Minister of Transport
- In office 13 June 1946 – 31 May 1947
- Prime Minister: Alcide De Gasperi

Personal details
- Born: 5 November 1887 Langhirano, Kingdom of Italy
- Died: 22 August 1974 (aged 86) Bosco di Corniglio, Italy
- Resting place: Viletta cemetery, Parma
- Party: Italian Socialist Party; Italian Communist Party;
- Alma mater: Polytechnic University of Turin
- Occupation: Industrial engineer

= Giacomo Ferrari (politician) =

Italian engineer and politician (1887–1974)

Giacomo Ferrari (1887–1974) was an Italian industrial engineer and communist politician. He served as a minister of transport between 1946 and 1947. He was a member of the Italian Senate and was the mayor of Parma from 1951 to 1953.

==Early life and education==
Ferrari was born in Langhirano, Province of Parma, on 5 November 1887 into a wealthy bourgeois family. He became interested in scientific socialism in his youth and joined the Italian Socialist Party in 1902. He studied mathematics in Parma for two years and then attended the Polytechnic University of Turin. He received a degree in industrial engineering in December 1912.

==Career and activities==
Following his graduation, Ferrari worked as an engineer in Apulia. He joined the army and fought in World War I as an artillery lieutenant. He was discharged from the army in 1920 and returned to Parma where he worked in the consortium of cooperatives. He left Italy for France on 13 December 1931 due to the increase of the Fascist rule's oppression and settled in Toulouse. In 1942 Ferrari returned to Italy and joined the Italian Communist Party. He was among the founders of the National Liberation Committee of Parma and involved in the armed struggle against the Fascist forces.

☆ ☆ ☆ ☆ ☆ ☆ ☆

## Work to complete
Write the next part of the Giacomo Ferrari biography, starting after its final sentence. You can leave the rows aside; they are not needed here.

## Saved entries
☆ ☆ ☆ ☆ ☆ ☆ ☆

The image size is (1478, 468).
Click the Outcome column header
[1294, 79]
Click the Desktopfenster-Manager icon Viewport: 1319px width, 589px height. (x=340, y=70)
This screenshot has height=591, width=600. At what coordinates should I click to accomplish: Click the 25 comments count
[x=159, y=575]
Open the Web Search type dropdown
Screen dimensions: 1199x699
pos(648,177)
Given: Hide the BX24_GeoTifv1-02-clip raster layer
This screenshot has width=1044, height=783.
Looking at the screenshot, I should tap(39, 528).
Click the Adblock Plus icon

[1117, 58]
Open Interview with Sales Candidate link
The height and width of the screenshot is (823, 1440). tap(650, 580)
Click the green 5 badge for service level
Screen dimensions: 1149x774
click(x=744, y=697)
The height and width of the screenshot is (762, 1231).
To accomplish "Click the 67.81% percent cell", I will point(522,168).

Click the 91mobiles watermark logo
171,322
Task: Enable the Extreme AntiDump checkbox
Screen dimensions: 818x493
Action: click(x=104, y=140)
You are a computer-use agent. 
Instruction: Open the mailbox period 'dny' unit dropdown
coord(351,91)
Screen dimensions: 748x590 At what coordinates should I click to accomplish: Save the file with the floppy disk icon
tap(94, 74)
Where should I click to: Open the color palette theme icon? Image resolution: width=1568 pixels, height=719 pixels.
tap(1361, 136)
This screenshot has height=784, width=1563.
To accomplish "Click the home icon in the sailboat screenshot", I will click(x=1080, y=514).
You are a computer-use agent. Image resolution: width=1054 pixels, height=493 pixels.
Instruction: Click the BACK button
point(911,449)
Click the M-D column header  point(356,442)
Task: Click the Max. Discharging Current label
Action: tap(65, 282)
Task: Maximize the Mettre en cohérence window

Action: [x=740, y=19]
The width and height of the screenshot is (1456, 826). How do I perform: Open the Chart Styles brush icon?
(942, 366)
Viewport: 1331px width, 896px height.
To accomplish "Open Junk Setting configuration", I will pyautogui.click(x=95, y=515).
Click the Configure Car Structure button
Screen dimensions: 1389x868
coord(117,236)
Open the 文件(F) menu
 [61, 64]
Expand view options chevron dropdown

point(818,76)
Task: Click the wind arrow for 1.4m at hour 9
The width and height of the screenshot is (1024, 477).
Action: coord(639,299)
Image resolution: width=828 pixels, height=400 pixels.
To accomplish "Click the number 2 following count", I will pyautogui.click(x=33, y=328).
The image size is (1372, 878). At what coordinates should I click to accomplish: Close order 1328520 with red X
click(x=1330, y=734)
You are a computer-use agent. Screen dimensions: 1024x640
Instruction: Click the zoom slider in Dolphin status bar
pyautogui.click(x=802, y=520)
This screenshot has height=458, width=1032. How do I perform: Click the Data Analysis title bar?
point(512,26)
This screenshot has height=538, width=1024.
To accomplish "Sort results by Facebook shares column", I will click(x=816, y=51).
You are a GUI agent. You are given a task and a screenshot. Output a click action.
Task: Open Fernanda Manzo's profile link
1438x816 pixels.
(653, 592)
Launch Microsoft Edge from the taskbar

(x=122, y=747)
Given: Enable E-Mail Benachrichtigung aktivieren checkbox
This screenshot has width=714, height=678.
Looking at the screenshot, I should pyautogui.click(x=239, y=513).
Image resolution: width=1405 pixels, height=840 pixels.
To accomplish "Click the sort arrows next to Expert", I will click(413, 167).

☆ ☆ ☆ ☆ ☆ ☆ ☆

## Response
After the end of the Fascist rule, Ferrari was elected as a deputy from the Communist Party to the Constituent Assembly on 2 June 1946. He was appointed minister of transport to the second De Gasperi government on 13 June and held the post also in the third De Gasperi government until 31 May 1947. Ferrari was elected to the Senate in 1948 for the Panna constituency, obtaining 52,367 votes. From October 1951 to February 1963 he was mayor of Parma.

On 28 April 1963 Ferrari was re-elected to the Senate from the Parma constituency, receiving 51,537 votes. In the next elections held on 19 May 1968, he was also elected as a senator with 61,048 votes. At the end of the term in 1970 he retired from politics.

==Later years, personal life and death==
Ferrari directed the consortium of development of the province of Parma and was involved in constructing the Cisa motorway. He was also the first president of the Institute of Verdi Studies.

Ferrari was married and had children. One of his sons was a medical doctor and was killed in a Nazi-fascist ambush in Ponte di Lugagnano on 20 November 1944. He died in Bosco di Corniglio on 22 August 1974. He was buried at the Villetta cemetery.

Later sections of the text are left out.